Database migration is made even more difficult by vendors. Loose interpretation of the SQL 92 standard means data exported from one relational database won't always import cleanly into another without heavy massaging--and not just for the data, but for the admin, too, who after spending long hours writing scripts and suffering failure after failure deserves a massage and a stiff drink.

Moving from one J2EE platform to another would seem like a no-brainer as well. If your code is strictly based on J2EE, it should be no problem, but if you've used the proprietary extensions all app vendors love to provide in the guise of "making things easy for the developer," you are out of luck. Limber up your fingers because you'll be modifying code, a dangerous and tedious cycle that requires rewriting and retesting systems and puts a huge dent in your corporate soda/energy drink fund.

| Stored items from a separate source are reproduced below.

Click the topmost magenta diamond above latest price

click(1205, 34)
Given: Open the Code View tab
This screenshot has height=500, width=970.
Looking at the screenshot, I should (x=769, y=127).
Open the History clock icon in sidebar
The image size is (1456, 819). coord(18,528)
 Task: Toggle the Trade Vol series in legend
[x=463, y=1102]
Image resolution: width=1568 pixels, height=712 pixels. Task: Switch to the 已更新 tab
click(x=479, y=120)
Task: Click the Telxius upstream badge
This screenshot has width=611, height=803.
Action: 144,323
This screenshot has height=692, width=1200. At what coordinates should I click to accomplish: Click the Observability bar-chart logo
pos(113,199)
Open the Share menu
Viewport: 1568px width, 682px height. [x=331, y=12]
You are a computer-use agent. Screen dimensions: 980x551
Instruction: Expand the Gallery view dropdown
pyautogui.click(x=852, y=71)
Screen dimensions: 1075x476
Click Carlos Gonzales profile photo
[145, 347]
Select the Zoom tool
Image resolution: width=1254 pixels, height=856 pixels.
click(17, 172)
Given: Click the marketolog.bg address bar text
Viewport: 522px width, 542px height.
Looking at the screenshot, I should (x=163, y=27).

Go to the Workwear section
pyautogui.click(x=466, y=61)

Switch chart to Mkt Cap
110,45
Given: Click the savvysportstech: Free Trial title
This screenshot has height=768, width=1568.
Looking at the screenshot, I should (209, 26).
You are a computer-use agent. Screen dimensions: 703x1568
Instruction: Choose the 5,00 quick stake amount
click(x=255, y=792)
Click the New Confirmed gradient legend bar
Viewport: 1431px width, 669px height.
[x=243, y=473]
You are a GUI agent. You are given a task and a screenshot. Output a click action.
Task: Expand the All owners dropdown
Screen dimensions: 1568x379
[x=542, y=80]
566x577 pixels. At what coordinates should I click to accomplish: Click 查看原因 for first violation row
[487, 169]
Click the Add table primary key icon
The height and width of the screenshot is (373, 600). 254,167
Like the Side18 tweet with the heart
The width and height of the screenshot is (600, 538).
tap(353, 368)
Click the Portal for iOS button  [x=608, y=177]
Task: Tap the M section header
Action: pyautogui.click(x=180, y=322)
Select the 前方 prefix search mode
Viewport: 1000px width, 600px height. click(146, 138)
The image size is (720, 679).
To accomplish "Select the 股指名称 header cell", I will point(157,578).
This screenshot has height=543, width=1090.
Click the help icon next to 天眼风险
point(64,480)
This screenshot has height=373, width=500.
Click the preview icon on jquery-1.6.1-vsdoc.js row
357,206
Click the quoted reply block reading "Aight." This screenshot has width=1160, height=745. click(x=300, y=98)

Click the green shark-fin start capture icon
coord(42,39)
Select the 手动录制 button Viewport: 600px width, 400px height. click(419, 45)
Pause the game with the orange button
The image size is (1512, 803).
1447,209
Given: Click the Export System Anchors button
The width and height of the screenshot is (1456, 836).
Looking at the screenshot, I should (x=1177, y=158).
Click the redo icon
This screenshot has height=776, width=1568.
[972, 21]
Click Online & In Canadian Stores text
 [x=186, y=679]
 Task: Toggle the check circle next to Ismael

If you're smart, when you do that rewrite you'll look at anything that's vendor-specific and start modularizing it so that it can be easily replaced if you decide to make another change. It's just not cool to rewrite business logic and potentially introduce errors that will take months to debug. And if there's a way to get the job done without using vendor-specific extensions, you can bet I'll use it--even if it means more work up front.

If the only way a vendor can keep customers is to make it difficult to migrate from one product to a competitor's, then it is doing something wrong. I should want a product because it's the best in class or because it offers the best value-adds without locking me in to a particular brand of Kool-Aid. Vendors must keep up with the times and not fall behind the feature sets offered by others. Then they'll have my business.